Manovra bis 2011: le modifiche ai reati penali tributari

Molto incisive – lo abbiamo rilevato del resto con molto anticipo sui
giornali – sono le norme della manovra bis che hanno modificato le
disposizioni relative ai reati fiscali, per lo più riducendo le soglie
d’imposta evasa oltre le quali si configura appunto un reato.
In particolare, nel caso di dichiarazione infedele (che è l’ipotesi che si
realizza più frequentemente all’esito delle verifiche fiscali dell’Agenzia
delle Entrate o della Guardia di Finanza) è prevista la reclusione da uno a
tre anni quando, congiuntamente, l’imposta evasa è superiore ad € 50.000,00
(in precedenza € 103.291,38) e l’ammontare degli elementi attivi o passivi
sottratti all’imposizione sia superiore ad € 2.000.000,00 (prima €
2.065.827,60).
Nel caso, invece, di omessa presentazione della dichiarazione, scatta la
reclusione da uno a tre anni se l’imposta evasa è superiore a soli €
30.000,00 (prima € 77.468,53), mentre, in caso di dichiarazione fraudolenta
mediante “artifici”, è prevista la reclusione da un anno e sei mesi a sei
anni, quando però, congiuntamente, l’imposta evasa sia superiore ad €
30.000,00 (in precedenza € 77.468,53) e l’ammontare degli elementi attivi o
passivi sottratti all’imposizione sia superiore al 5% di quelli dichiarati
o ad € 1.000.000,00 (prima € 1.549.370,70).

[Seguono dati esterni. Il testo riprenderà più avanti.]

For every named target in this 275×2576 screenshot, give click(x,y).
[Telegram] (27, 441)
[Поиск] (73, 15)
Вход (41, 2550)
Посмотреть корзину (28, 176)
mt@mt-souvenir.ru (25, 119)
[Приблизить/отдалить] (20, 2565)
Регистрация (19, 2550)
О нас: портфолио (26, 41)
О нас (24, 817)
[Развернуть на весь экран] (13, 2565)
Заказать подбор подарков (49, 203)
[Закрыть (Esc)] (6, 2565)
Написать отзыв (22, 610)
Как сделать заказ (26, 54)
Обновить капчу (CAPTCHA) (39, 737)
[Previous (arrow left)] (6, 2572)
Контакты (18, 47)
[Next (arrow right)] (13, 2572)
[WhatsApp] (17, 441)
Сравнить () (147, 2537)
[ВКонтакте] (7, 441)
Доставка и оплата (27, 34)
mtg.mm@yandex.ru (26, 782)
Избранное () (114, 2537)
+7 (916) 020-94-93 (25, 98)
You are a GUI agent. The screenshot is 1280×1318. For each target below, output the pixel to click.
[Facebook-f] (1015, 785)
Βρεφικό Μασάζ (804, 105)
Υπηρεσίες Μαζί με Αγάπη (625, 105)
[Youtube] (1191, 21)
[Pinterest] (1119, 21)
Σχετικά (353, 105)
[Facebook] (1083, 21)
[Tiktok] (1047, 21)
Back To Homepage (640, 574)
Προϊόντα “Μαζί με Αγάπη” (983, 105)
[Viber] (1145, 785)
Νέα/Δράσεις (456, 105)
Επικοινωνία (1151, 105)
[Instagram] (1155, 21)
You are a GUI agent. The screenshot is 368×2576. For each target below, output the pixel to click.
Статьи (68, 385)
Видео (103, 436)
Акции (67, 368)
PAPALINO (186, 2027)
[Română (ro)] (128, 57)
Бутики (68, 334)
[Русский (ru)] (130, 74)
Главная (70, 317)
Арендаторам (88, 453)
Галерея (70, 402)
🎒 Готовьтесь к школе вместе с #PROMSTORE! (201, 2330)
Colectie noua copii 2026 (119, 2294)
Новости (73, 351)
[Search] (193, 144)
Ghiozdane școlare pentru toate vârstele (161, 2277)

E’ stata anche abrogata l’attenuante che prevedeva la riduzione della
reclusione da sei mesi a due anni nel caso di presentazione di
dichiarazione fraudolenta mediante uso di fatture o altri documenti per
operazioni inesistenti inferiori ad € 154.937,07: in tale evenienza,
quindi, sarà irrogabile la pena ordinaria della reclusione da un anno e sei
mesi a sei anni.
Inoltre, le attenuanti applicabili al contribuente che estingue i debiti
tributari (comprese le sanzioni) comporteranno la riduzione di un terzo
della pena, in luogo della metà prevista sino ad oggi.
Non troverà poi applicazione l’istituto della sospensione condizionale
della pena nell’ipotesi in cui l’imposta evasa superi i 3.000.000 di euro e
sia superiore al 30% del volume d’affari.
E’ stata ancora aumentata di un terzo la prescrizione, che dunque passa
dagli ordinari sei anni agli otto anni; tuttavia, nei casi in cui il
termine di prescrizione venga interrotto (ad es. mediante la notifica di un
processo verbale di constatazione o di un atto di accertamento), il termine
prescrizionale sarà di dieci anni.
Nulla è cambiato, invece, con riguardo ai reati di occultamento o
distruzione di documenti contabili al fine di evadere le imposte
(reclusione da sei mesi a cinque anni) o per l’omesso versamento di
ritenute fiscali o iva per importi superiori ad € 50.000,00 (reclusione da
sei mesi a due anni) o per indebita compensazione di crediti non spettanti
o inesistenti superiori ad € 50.000,00 (reclusione da sei mesi a due anni),
o per chi aliena simulatamente i propri beni per sottrarsi al pagamento
delle imposte sui redditi o iva (reclusione da sei mesi a quattro anni).
Le nuove disposizioni riguarderanno in ogni caso i fatti commessi dal 17
settembre 2011, data di entrata in vigore della legge di conversione della
manovra.
Una “stretta”, in conclusione, sicuramente di rilievo, che rischia però di
ingolfare le procure, tenuto conto che il superamento di quei limiti in
sede di verifica può rivelarsi una vicenda molto frequente, e che qualsiasi
ipotesi – anche magari scarsamente fondata – di evasione o presunta tale
(ivi comprese quelle di elusione o di abuso del diritto) sarà
verosimilmente denunciata dai verificatori, non foss’altro che per
eliminare qualunque responsabilità astrattamente loro ascrivibile.